Der Grund dafür ist, dass die Antwort auf die Frage nach dem Kern des Einkaufswagens nicht einfach aufdeckt, warum es Einkaufswagen gibt. Vielmehr stellt man so die Idee des Warenkorbs selbst infrage. Die Frage nach dem “Warum” könnte genauso gut lauten: Werden wir den Einkaufswägen in Zukunft tatsächlich noch brauchen, so wir denn seinen Zweck verstanden haben? Das heißt; wenn wir uns auf den Zweck (also “purpose”) des fraglichen Objekts konzentrieren (und nicht nur auf das Objekt), eröffnen wir ein völlig neuartiges Spielfeld. Wir behandeln dann nämlich Potentiale, die weit über das ursprüngliche Objekt unseres Interesses hinausgehen.
Wenn all dies die Grundlage eines Innovationsprozesses ist, können genuin neuartige Ideen entstehen, die von radikal neuen Produkten über Dienstleistungen, bis hin zu Geschäftsmodellen reichen. Wäre IDEO diesem Ansatz in den Neunzigern gefolgt, hätte die Firma vielleicht keine ausgefallenen Einkaufswagen entwickelt. Vielleicht wäre das Ergebnis eine völlig neue Art des Einkaufens gewesen, wie beispielsweise ein Lieferdienst oder eine Art der Lebensmittelbestellung.
Es bleibt hier noch zu abschließend zu sagen, dass der Einkaufswagen von IDEO nicht gut gealtert ist. Wenn sie zuvor noch nie von ihm gehört haben, dann aus gutem Grund. Rund um den Globus setzte sich der traditionelle Einkaufswagen durch. Und dies spiegelt eine weitere Erkenntnis wider, die hier hervorgehoben werden sollte: Wenn man sich zu Beginn eines tiefen Innovationsprozesses nicht die Zeit nimmt, den Kern eines Objekts zu explorieren, führt das oft zu (1) „mehr vom Gleichen“ oder (2) zu „Workshop-Einsichten“, die in der Regel nicht von Dauer sind. Mit anderen Worten: Wenn Sie darauf abzielen, auf diese Weise neuartige Produkte und Dienstleistungen zu entwickeln, laufen Sie Gefahr, etwas mehr oder weniger Beliebiges zu produzieren.

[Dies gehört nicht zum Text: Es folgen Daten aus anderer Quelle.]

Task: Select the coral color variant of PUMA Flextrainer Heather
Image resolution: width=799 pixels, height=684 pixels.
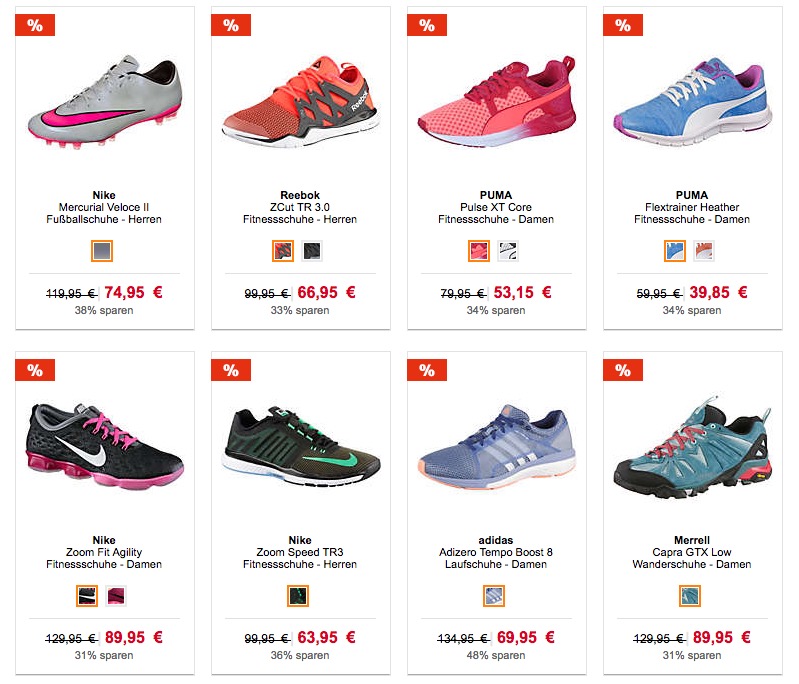Action: [704, 251]
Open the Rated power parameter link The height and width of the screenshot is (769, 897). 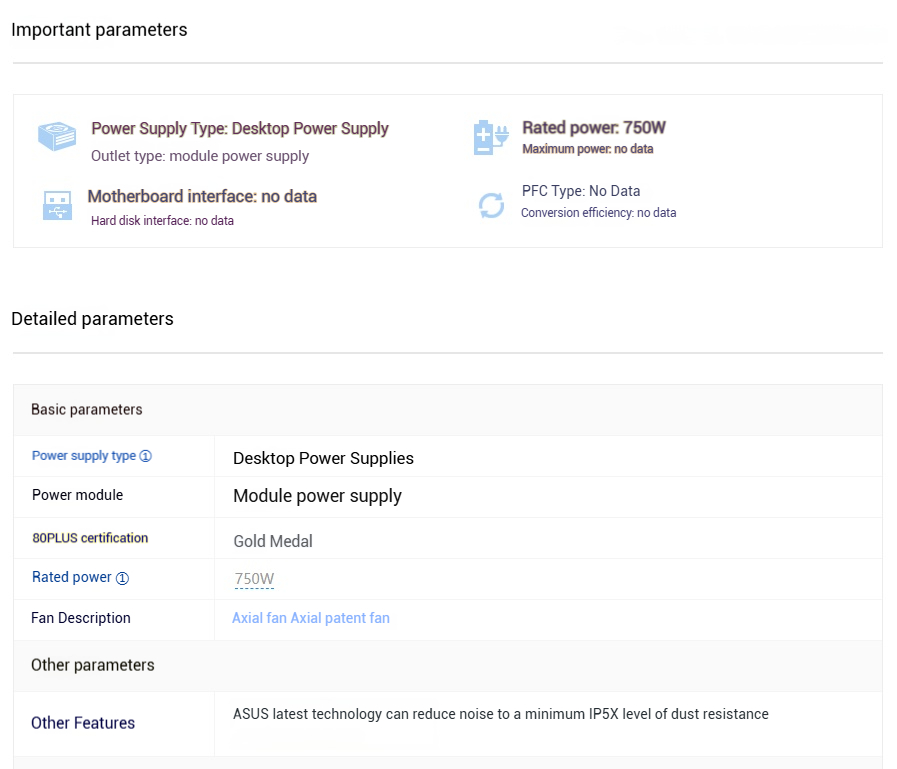[x=72, y=577]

Radikale Innovation kann sich daher nicht auf unsere Wahrnehmung der „Oberfläche“ eines Innovationsobjekts verlassen. Sie muss tiefer reichen. Den „Kern“ zu erforschen, bedeutet also, über das oberflächlich Sichtbare hinauszugehen. Es bedeutet, einen philosophischen und empathischen Ansatz zu wählen, um das Innovationsobjekt “von innen” her und nicht “von außen” kennenzulernen. Aus diesem Grund ist es zwar unerlässlich, Nutzer_innen/Kunden_innen aufrichtig zuzuhören, es ist aber auch nur ein Teil der Lösung. Denn die so gewonnenen Erkenntnisse müssen auch nachdrücklich auf den Kern des Innovationsobjekts bezogen werden. Das heißt, dass ein tiefes und zukunftsorientiertes Verständnis des Kerns eines Produkts/einer Dienstleistung Innovation regelrecht prägt, während das Nutzer_innenfeedback sie eher moduliert.
Um diesen Blogpost abzuschließen: unser zweites Prinzip ist ein entscheidender Teil unserer Arbeitsweise und ein wesentlicher Bestandteil unserer Innovationstechnologie leap. Unsere Erfahrung hat so immer wieder gezeigt und bestätigt: um erfolgreich zu sein, verlangt radikale Innovation, dass wir allem voran das Wesen des Innovationsgegenstandes verstehen – dass wir seinen „Kern erspüren“ müssen.